##### Input records #####

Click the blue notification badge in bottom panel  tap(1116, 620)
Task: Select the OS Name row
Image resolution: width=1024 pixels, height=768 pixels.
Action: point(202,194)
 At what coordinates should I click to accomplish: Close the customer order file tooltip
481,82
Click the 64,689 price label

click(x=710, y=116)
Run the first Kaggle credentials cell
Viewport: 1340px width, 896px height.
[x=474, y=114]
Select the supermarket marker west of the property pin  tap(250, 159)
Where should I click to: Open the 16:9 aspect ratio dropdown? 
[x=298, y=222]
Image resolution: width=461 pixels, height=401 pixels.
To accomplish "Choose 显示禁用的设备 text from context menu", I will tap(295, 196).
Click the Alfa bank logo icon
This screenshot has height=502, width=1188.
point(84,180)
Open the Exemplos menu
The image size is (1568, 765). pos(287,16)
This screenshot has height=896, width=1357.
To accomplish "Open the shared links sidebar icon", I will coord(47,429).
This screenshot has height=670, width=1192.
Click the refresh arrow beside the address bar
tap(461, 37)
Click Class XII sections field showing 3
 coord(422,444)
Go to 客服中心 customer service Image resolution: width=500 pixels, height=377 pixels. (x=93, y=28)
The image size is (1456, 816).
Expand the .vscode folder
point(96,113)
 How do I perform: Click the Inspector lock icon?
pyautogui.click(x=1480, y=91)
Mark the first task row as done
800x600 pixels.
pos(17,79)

#####

• Problem to solve
Repeat, exactly and only, the lines from the beginning of the material through the line that contains "Select the supermarket".

• Finished exercise
Click the blue notification badge in bottom panel  tap(1116, 620)
Task: Select the OS Name row
Image resolution: width=1024 pixels, height=768 pixels.
Action: point(202,194)
 At what coordinates should I click to accomplish: Close the customer order file tooltip
481,82
Click the 64,689 price label

click(x=710, y=116)
Run the first Kaggle credentials cell
Viewport: 1340px width, 896px height.
[x=474, y=114]
Select the supermarket marker west of the property pin  tap(250, 159)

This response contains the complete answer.